Work task: Look below for the line containing "This screenshot has width=584, height=319."; write out that line and each one after it to the end, exactly, and nothing else.

[Dataset entries]
----------------------------------------
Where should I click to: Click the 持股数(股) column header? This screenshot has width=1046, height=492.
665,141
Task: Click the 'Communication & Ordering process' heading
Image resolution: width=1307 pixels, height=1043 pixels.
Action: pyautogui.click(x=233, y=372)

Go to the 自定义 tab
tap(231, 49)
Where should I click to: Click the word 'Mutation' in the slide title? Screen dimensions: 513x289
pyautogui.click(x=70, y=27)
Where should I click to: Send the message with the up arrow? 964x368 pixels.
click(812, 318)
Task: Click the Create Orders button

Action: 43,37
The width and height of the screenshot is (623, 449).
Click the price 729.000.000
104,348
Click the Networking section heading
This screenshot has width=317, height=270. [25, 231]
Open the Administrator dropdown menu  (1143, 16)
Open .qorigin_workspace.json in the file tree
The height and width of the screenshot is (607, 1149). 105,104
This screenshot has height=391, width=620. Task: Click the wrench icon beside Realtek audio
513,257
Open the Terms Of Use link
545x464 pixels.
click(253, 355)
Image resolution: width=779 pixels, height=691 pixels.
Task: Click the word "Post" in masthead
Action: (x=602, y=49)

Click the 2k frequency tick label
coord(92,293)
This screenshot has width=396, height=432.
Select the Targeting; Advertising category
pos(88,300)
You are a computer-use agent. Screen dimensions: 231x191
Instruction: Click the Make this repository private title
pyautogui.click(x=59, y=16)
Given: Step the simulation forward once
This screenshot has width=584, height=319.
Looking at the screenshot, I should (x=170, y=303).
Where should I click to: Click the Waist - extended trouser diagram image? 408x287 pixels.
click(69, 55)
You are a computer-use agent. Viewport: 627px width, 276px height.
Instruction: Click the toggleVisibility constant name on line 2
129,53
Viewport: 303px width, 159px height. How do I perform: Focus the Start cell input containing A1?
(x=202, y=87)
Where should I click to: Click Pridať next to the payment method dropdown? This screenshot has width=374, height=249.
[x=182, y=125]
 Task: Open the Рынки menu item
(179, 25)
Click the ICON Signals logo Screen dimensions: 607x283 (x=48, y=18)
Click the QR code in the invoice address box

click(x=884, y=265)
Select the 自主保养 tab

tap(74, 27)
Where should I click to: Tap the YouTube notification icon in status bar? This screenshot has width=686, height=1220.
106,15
----------------------------------------
Result for this exercise:
This screenshot has width=584, height=319.
Looking at the screenshot, I should (x=170, y=303).
Where should I click to: Click the Waist - extended trouser diagram image? 408x287 pixels.
click(69, 55)
You are a computer-use agent. Viewport: 627px width, 276px height.
Instruction: Click the toggleVisibility constant name on line 2
129,53
Viewport: 303px width, 159px height. How do I perform: Focus the Start cell input containing A1?
(x=202, y=87)
Where should I click to: Click Pridať next to the payment method dropdown? This screenshot has width=374, height=249.
[x=182, y=125]
 Task: Open the Рынки menu item
(179, 25)
Click the ICON Signals logo Screen dimensions: 607x283 (x=48, y=18)
Click the QR code in the invoice address box

click(x=884, y=265)
Select the 自主保养 tab

tap(74, 27)
Where should I click to: Tap the YouTube notification icon in status bar? This screenshot has width=686, height=1220.
106,15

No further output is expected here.